▶ _To do_:
Please return the lines from the one with "You are a GUI" through the end of the listing below, word for word, with every picture left out.
* * * *
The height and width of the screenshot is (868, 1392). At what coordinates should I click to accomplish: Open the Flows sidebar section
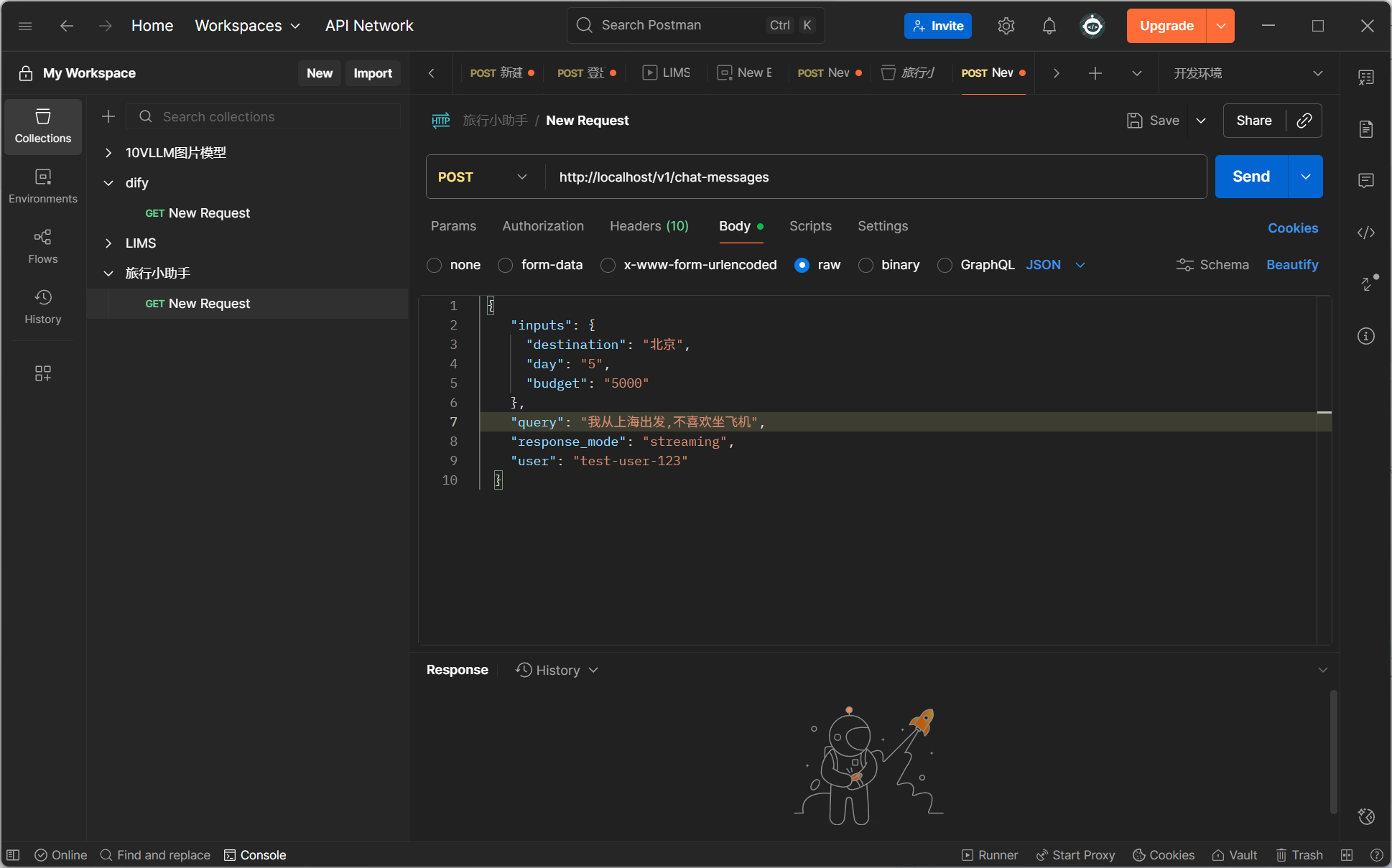[x=42, y=246]
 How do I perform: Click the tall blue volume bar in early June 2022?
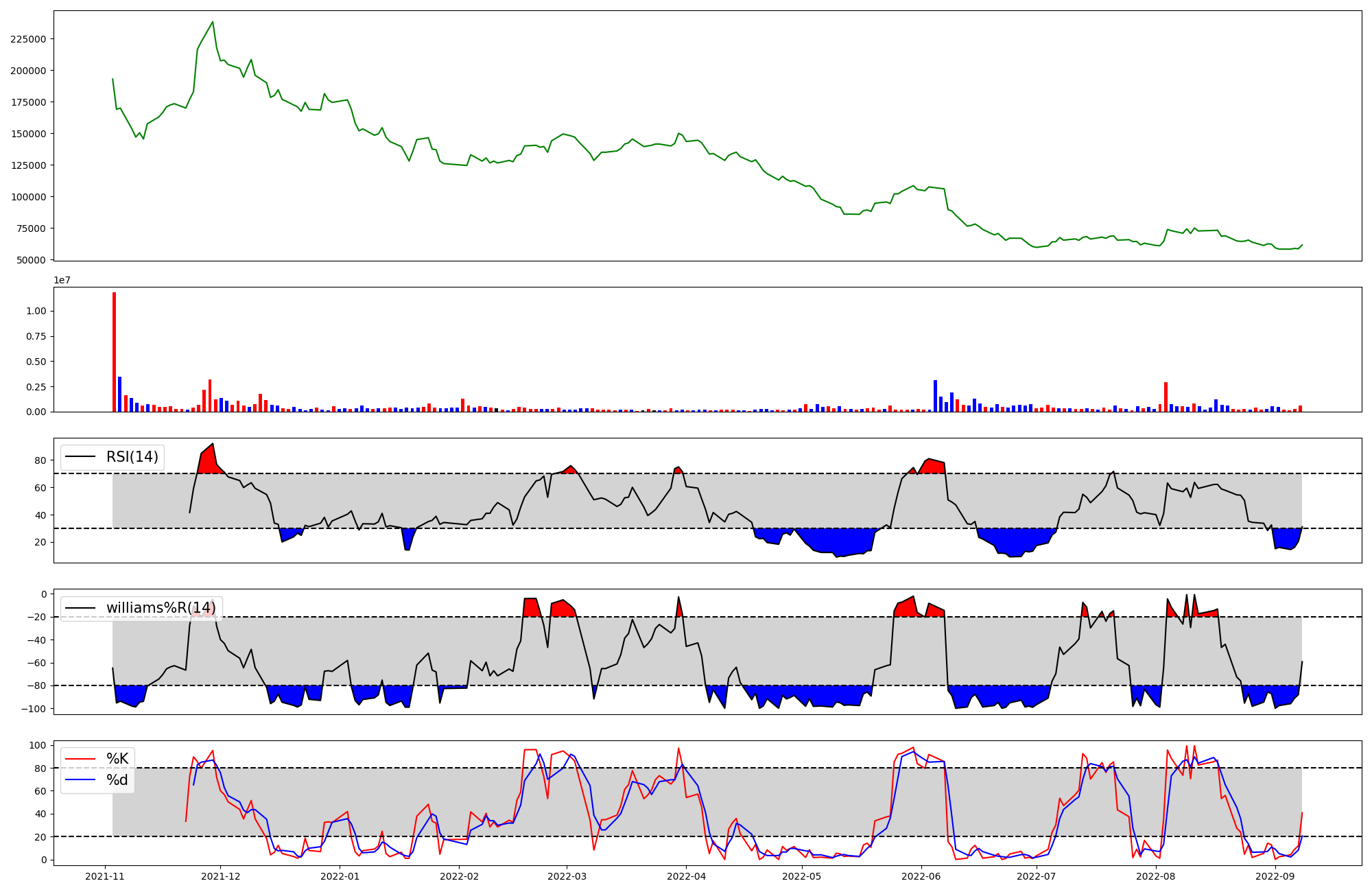coord(935,396)
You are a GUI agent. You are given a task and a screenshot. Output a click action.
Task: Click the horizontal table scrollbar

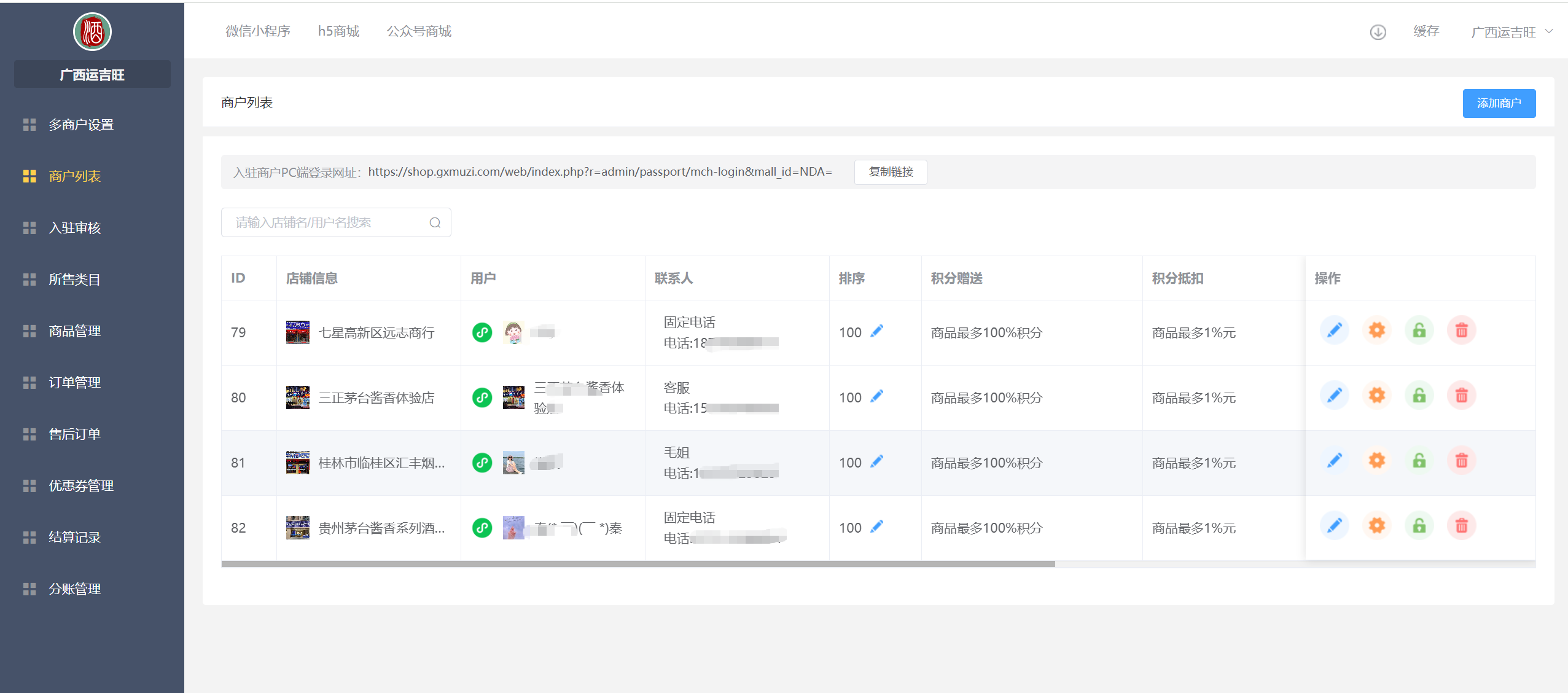tap(638, 564)
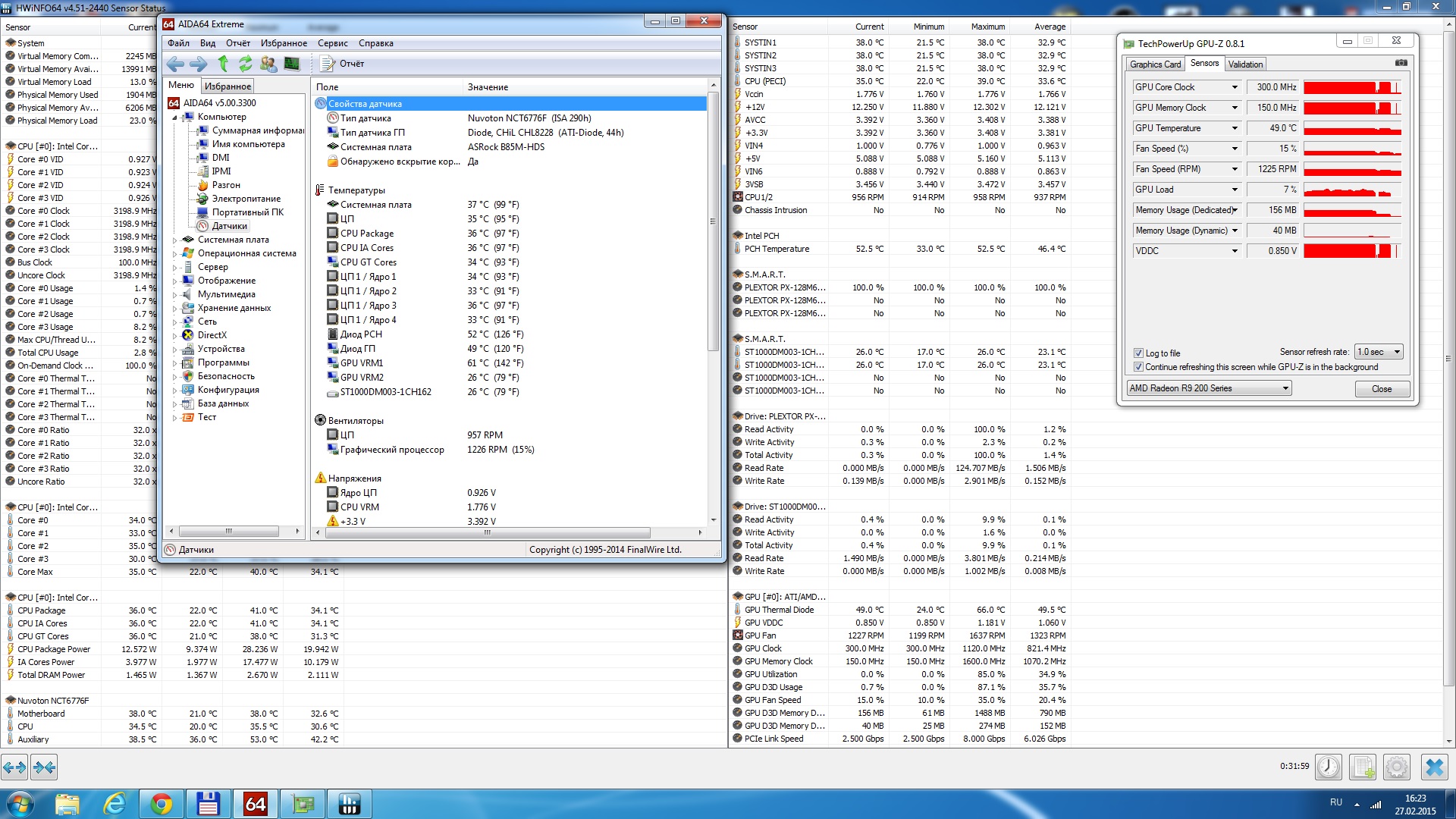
* * * *
▶ _Solution to this problem_:
You are a GUI agent. You are given a task and a screenshot. Output a click action.
Task: Click the horizontal table scrollbar

tap(638, 564)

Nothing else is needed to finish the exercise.